**Activities**:
A) In the strawberry daiquiri post, what technique keeps the strawberry flavor prominent?
B) List the options that the strawberry daiquiri post says remain for women who give birth and then realize they weren't cut out to be a parent.

Passage START

Fresh Strawberry Daiquiris

Two martini glasses filled with Strawberry Daiquiris
Shaking, not blending, ensures the strawberry flavor shines through in these fresh strawberry daiquiris.

TODAY’S MUSINGS:

Stephanie & Marc: “Attention everyone; we have an announcement…We’re PREGNANT!!!!”

Me: “What if you regret it later and then it’s too late?”

Everyone in the room: {Crickets}

“What if you regret it later and then it’s too late?”  Why is this question deemed completely acceptable to ask someone who made the decision NOT to have children, but it is considered abhorrent in the scenario above?

This week, I read a post where a woman was sharing her reasons for not having children and someone responded with the question above. I am also child-free by choice and have weathered the same question over years of my life. 

We are all confronted with serious choices throughout our life, among which is the decision to bear children. Pros and cons are weighed; guts are checked; consequences are ruminated upon, before most life-altering decisions are made. For me, the answer was, “no.”  Of course, I wondered if I would regret my decision – just like I pondered if I had made the right choice to buy this house, move to another city, take a job I wasn’t qualified for, or when I broke up with someone I thought I loved. Yet, I don’t think a woman should decide to birth and raise a child out of fear of making the wrong decision.

Throughout my baby-bearing years, I saw the life I wanted and was 99.98% positive that life did not include children. But, I also realized, should that .02% ever grow stronger as I matured, excellent options remained open to me – adoption, fostering, mentoring.  While, conversely, women who give birth and realize they weren’t cut out to be a parent have fewer palatable options – give the child away, abandon the child, become a resentful parent inflicting emotional scars, attempt to grin and bear it.  The person who has a child and regrets it later has a hell of a lot more to lose than someone who doesn’t.

Passage END
Source material START

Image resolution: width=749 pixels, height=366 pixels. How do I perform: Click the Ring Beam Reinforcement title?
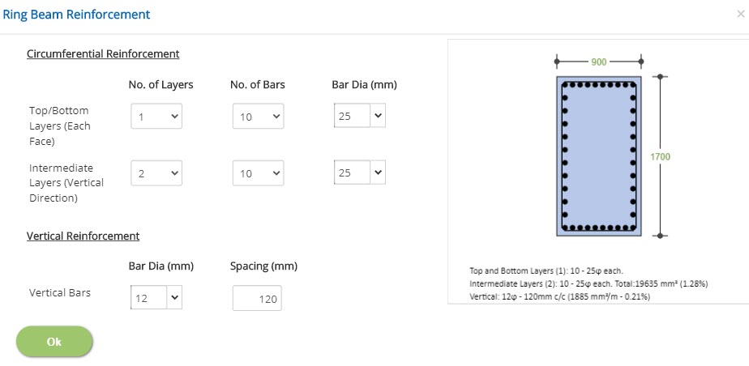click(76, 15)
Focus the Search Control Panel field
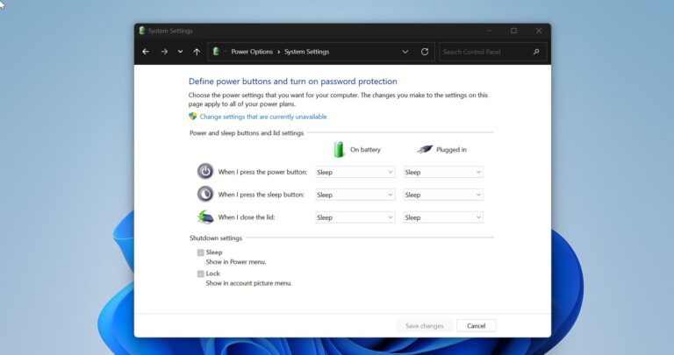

Source material END

**Answers to the exercise**:
A) Shaking, not blending.

B)
- Give the child away
- Abandon the child
- Become a resentful parent inflicting emotional scars
- Attempt to grin and bear it